Our passage from 1 Peter this morning brings the main body of the letter to a close. The apostle’s primary practical concern as he wrote was to help these believers understand and respond in a Christlike way to the present reality and future prospect of suffering for their faith. As we’ve seen, he approaches this by focusing them on their identity in Christ, for two reasons. One, they need to realize that if they live as committed followers of Christ, suffering is unavoidable. The world will try to force them to change, and punish them if they don’t, for being who they are instead of who the world thinks they ought to be. As the Japanese say, the nail that sticks up gets hammered down. Two, they need to believe that following Christ is worth the suffering, that the rewards are and will be worth the pain, so that they don’t lose heart and walk away.
Here, as he wraps up all that he’s been saying about suffering, he brings in one more idea which serves to land the whole section. After all, even if you buy in to everything Peter’s had to say to this point, you might well still be thinking it isn’t fair. Sure, no one ever said life is fair, and I believe that Jesus makes it all worth it, but we shouldn’t have to suffer for our faith in him, and why doesn’t God protect us from it? He could, after all—he’s all-powerful and all-knowing, and he could do it if he wanted to.
Many answers have been offered to that question. One that I keep coming back to is the reality that if we were miraculously protected from all suffering, we would quickly lose our ability to relate to, much less to minister to, people in pain. As Rabbi Abraham Joshua Heschel once said, “The man who has not suffered—what does he know, anyway?” That’s an approach, one of many, which points to the usefulness of suffering—which means, while I believe it to be true, it is nevertheless an attempt to soften the question a little bit by making it seem like not quite such a bad thing.

[Recorded data]

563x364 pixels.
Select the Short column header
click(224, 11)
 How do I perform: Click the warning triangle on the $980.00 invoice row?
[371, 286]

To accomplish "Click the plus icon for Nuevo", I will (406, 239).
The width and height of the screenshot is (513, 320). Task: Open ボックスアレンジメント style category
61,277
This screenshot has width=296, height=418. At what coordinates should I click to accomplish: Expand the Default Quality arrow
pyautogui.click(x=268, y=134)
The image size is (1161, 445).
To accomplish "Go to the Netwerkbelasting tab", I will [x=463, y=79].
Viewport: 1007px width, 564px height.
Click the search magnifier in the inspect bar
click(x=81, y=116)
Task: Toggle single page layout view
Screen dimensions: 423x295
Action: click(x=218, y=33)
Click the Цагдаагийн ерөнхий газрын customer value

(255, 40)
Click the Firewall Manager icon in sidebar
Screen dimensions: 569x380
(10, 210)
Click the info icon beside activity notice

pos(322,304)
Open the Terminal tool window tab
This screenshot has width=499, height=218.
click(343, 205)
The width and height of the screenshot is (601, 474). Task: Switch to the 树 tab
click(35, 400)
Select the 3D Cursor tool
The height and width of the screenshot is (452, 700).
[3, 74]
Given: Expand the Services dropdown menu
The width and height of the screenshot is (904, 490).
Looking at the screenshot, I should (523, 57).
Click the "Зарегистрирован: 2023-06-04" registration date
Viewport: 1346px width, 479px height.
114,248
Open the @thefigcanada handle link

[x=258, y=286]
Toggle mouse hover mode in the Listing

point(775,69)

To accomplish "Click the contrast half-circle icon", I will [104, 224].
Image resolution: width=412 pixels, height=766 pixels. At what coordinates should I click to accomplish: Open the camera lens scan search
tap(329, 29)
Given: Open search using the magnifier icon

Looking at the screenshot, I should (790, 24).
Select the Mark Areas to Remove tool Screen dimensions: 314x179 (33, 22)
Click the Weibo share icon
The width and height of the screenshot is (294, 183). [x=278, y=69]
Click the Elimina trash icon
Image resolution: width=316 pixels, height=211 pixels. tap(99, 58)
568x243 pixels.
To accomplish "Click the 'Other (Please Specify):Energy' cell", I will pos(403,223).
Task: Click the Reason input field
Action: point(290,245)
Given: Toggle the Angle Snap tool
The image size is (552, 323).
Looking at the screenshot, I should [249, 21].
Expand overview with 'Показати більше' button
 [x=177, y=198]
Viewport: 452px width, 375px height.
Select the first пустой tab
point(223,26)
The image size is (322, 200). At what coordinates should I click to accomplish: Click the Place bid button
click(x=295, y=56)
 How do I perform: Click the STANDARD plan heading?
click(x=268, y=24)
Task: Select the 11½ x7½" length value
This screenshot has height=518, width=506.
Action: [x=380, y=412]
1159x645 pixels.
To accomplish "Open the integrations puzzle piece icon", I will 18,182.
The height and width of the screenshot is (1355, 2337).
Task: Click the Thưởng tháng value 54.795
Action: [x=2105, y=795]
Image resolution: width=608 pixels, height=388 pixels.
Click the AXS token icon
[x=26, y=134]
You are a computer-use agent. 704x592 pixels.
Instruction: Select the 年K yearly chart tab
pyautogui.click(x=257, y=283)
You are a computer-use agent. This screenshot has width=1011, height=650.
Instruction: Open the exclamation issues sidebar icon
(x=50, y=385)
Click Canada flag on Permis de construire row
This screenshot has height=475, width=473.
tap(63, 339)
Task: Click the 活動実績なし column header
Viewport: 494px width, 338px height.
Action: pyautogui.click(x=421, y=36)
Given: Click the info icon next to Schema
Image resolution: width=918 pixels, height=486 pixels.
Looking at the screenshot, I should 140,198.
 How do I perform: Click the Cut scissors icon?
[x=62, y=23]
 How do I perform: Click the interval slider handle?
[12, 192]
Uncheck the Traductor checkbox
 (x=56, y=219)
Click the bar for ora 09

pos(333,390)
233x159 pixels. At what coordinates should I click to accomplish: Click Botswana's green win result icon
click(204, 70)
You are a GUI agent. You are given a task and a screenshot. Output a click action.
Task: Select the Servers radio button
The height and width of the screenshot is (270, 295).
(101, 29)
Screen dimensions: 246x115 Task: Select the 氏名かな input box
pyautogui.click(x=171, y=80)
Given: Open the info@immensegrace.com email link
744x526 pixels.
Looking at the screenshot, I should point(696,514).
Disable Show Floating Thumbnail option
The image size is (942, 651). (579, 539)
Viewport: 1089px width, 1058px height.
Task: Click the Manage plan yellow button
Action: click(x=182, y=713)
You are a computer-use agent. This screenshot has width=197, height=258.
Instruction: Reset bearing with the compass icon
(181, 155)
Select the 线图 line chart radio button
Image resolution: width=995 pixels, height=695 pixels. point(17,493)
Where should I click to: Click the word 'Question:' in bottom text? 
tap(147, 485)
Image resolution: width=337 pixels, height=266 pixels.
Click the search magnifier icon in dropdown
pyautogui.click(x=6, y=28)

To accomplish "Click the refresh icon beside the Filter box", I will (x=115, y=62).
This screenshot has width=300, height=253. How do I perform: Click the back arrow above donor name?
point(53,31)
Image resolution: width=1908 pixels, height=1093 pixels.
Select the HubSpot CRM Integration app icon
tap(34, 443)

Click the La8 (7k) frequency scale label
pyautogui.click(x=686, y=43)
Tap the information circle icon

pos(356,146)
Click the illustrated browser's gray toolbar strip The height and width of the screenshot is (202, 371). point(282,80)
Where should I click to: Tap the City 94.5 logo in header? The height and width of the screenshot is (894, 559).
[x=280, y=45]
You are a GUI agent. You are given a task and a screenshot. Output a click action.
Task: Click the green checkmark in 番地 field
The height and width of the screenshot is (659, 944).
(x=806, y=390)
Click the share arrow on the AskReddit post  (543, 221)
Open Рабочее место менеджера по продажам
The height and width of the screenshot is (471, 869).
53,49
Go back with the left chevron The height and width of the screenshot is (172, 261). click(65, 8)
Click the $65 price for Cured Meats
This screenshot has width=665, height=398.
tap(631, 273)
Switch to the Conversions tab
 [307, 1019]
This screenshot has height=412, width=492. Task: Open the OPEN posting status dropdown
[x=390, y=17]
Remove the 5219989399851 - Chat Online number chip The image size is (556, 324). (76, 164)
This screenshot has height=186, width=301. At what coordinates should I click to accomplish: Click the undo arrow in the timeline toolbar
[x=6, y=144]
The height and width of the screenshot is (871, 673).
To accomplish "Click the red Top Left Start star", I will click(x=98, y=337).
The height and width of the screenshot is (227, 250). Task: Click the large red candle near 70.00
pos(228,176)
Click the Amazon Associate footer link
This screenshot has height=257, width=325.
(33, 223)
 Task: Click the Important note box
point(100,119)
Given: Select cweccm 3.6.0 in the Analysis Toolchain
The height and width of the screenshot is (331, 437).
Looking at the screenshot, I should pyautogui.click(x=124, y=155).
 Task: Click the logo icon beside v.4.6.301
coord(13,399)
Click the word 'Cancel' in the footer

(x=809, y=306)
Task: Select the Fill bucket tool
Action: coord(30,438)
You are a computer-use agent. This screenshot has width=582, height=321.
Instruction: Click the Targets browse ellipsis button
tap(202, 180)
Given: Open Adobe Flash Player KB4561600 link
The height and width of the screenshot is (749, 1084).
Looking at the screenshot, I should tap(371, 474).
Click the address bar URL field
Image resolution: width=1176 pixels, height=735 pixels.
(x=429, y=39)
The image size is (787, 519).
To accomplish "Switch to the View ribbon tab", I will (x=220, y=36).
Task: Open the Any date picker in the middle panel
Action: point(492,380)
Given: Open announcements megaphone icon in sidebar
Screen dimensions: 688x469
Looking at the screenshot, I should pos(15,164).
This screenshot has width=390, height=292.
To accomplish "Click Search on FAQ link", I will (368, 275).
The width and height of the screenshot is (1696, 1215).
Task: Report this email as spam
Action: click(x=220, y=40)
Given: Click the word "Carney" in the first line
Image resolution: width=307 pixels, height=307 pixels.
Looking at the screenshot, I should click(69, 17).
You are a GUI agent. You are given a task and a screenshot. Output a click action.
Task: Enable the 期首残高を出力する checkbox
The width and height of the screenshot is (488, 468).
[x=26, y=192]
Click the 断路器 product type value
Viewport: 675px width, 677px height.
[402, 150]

• _Problem set_:
[A] Answer these questions about the sermon on 1 Peter:
(i) What saying does the sermon attribute to the Japanese?
(ii) Who is quoted as asking what a man who has not suffered knows?
(iii) According to the sermon, what was the apostle's primary practical concern as he wrote?
[B] Summarize the sermon on 1 Peter in two sentences.
[C] From the sermon on 1 Peter, extract the passage starting with "Our passage from" and going on through "and walk away.".

• _Results for each task_:
[A]
(i) The nail that sticks up gets hammered down.
(ii) Rabbi Abraham Joshua Heschel.
(iii) To help these believers understand and respond in a Christlike way to the present reality and future prospect of suffering for their faith.

[B] The passage closes the main body of 1 Peter, in which the apostle focuses believers on their identity in Christ so they will see that suffering for their faith is unavoidable and believe that following Christ is worth it. He ends the section with one more idea for those who still ask why God does not protect them from such suffering, a question to which many answers have been offered, including the view that suffering makes people able to relate to and minister to others in pain.

[C]
Our passage from 1 Peter this morning brings the main body of the letter to a close. The apostle’s primary practical concern as he wrote was to help these believers understand and respond in a Christlike way to the present reality and future prospect of suffering for their faith. As we’ve seen, he approaches this by focusing them on their identity in Christ, for two reasons. One, they need to realize that if they live as committed followers of Christ, suffering is unavoidable. The world will try to force them to change, and punish them if they don’t, for being who they are instead of who the world thinks they ought to be. As the Japanese say, the nail that sticks up gets hammered down. Two, they need to believe that following Christ is worth the suffering, that the rewards are and will be worth the pain, so that they don’t lose heart and walk away.